Geoff Freeborn, who pitched from the left side at Northern Kentucky University, North Idaho College as well as independent professional baseball and for Team Canada, has created Sidearm Nation to help hurlers with dropping down.
An Illinois Sidearm Nation Camp open to all ages and featuring former pro sidearmers/submariners Peter Sikaras, Kenny Long and Ken Raines is scheduled for noon to 5 p.m. CST Aug. 19-20 at Pro Player Consultants, 5112 Prime Parkway, McHenry, Ill. All pitchers are welcome. Specialized coaching will be provided for sidearmers and submariners. Cost is $290 for both days and $150 for one. The camp will be limited to 40 participants.
For more information, email info@sidearmnation or visit http://www.sidearmnation.com.
Recently, Freeborn participated in an IndianaRBI Q&A session.
Q: Why do pitchers change their arm angle?
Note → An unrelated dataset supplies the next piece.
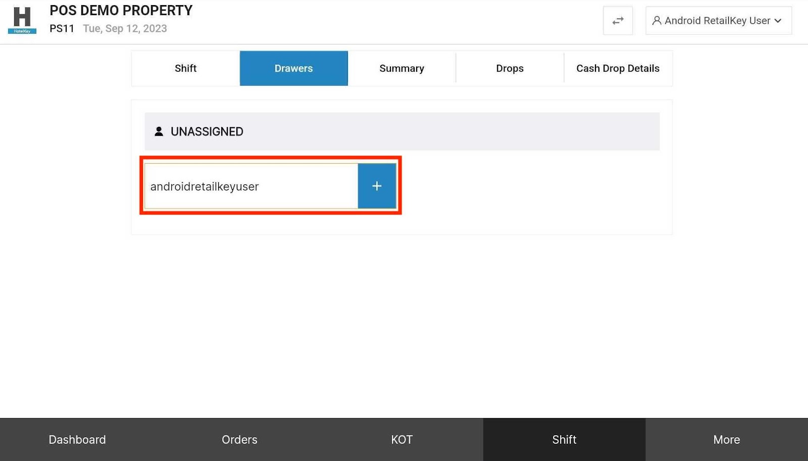Click the date Tue, Sep 12, 2023

point(125,29)
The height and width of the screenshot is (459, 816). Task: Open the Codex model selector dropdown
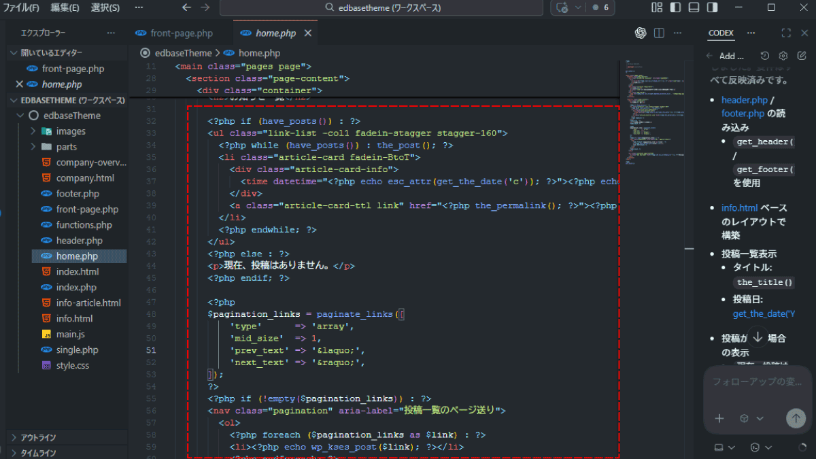(x=751, y=418)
A: I guess most pitchers change their arm angle out of necessity. Either struggling with current arm angle and something needs to change or down on the depth chart, not pitching that much. Dropping down isn’t for everyone, if you’re pitching well, why change what’s working? But if you’re getting hit around pretty consistently then why not? You have nothing to lose. If you do drop down or are asked to drop down, you have to fully commit to it for it to work.
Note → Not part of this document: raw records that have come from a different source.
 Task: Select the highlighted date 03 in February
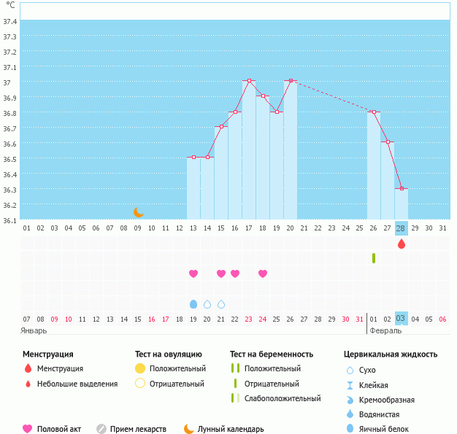point(401,319)
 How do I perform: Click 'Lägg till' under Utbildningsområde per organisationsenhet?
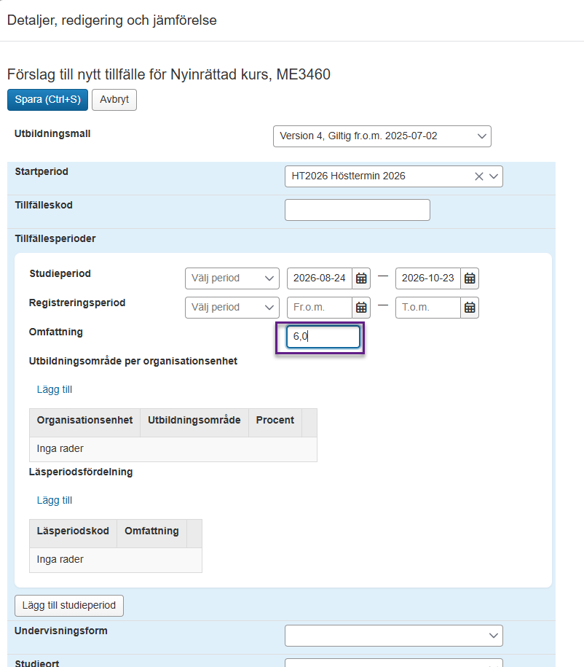pyautogui.click(x=55, y=390)
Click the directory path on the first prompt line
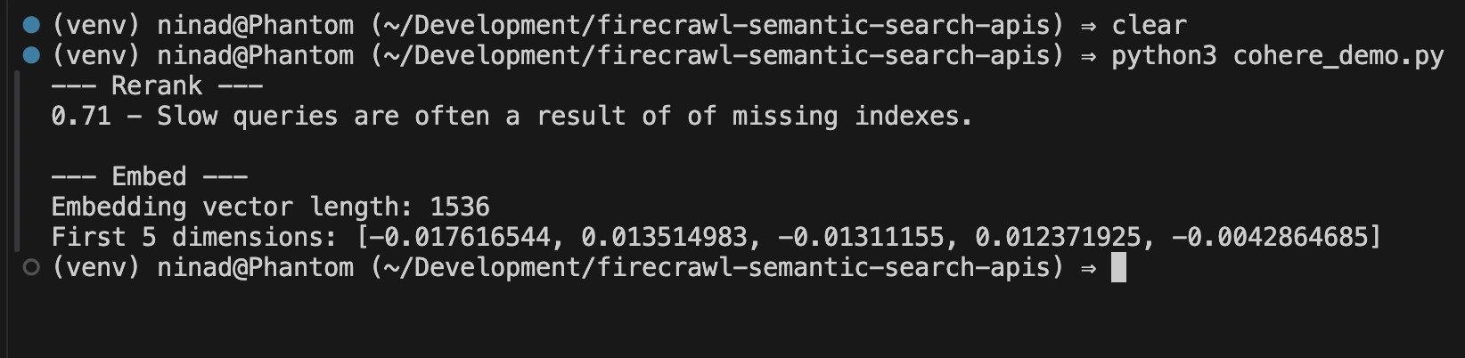 [717, 25]
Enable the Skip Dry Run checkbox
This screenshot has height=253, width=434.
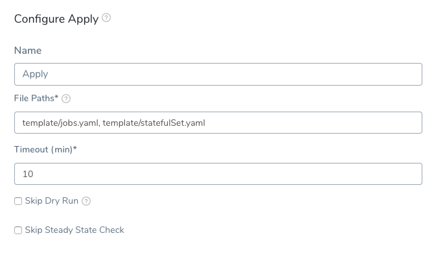pos(18,201)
Q: What are the advantages of an arm angle change?
A: Overall it’s about deception from a lower angle. For the most part it’s not going to be about lighting up the radar gun. Movement is going to be the key from there.
Q: Is it about changing eye levels?
A: Hitters overall get used to seeing the same angle all the time from coaches in batting practice etc. Sidearm/submarine pitchers can mess that up.
Q: What are the disadvantages?
A: I think one of the disadvantages is that you can get pigeon-holed a little bit, that you can only get same-side hitters out. In pro ball for example I tended to just be a lefty-specialist. Would have been a fun job in the MLB but not necessarily for Indy ball. Guess you also tend to just be a reliever, but at same time that can be a pretty good change for some.
Q: Can anyone change their arm angle?
A: I think overall anyone can change their arm angle or at least give it a shot. It tends to be the pitchers that are tall and lanky that pick up on it quicker. Multi-sport athletes or multi-position players tend to pick up on it quicker than say someone that is just a pitcher only.
Q: Do you have favorite sidearmers?
Q: What about favorite submariners?
Q: How many sidearmers/submariners would you say are in pro ball?
A: That’s a good question. I’d say pretty much at least every time in each level in the minors usually has 1-2 in their bullpen. I think more and more sidewinders are getting drafted now and MLB teams are realizing how important they are.
Q: What about in college baseball?
A: College baseball-wise almost every program probably has 1-2 also in their pen. More colleges are recruiting high school sidewinders instead of having to drop someone down that’s struggling in college.
Q: Do these players tend to be starters or relievers?
A: Most sidewinders do tend to be relievers, do tend to be more successful one time through the order.
Q: I’m guessing there aren’t that many coaches that are familiar with the mechanics of a submariner?
A: I think were there can be some problems is when a pitching coach suggest to a pitcher to drop down but then doesn’t know what to do. Sometimes they get left in the corner to figure it out on their own, which I guess can be a good and bad thing. That’s where hopefully Sidearm Nation can be of help. We have over 200 interviews with current/former pros, basically a free e-book and then we run 5-6 camps per year.
Q: Are the number of sidearmers/submariners on the rise, the decline or steady?
A: Like I mentioned previously I think they are definitely on the rise. More pitchers are realizing by dropping down that can be there ticket to say playing college baseball. Majority of the pitchers I’ve interviewed if didn’t drop down the weren’t going to make their high school or college team then after dropping down, ended up making it to AAA/MLB.
Peter Sikaras, who pitched with the South Bend Silver Hawks, Gary SouthShore RailCats, Team Greece and others, is to be an instructor at a SidearmNation camp Aug. 19-20 in McHenry, Ill.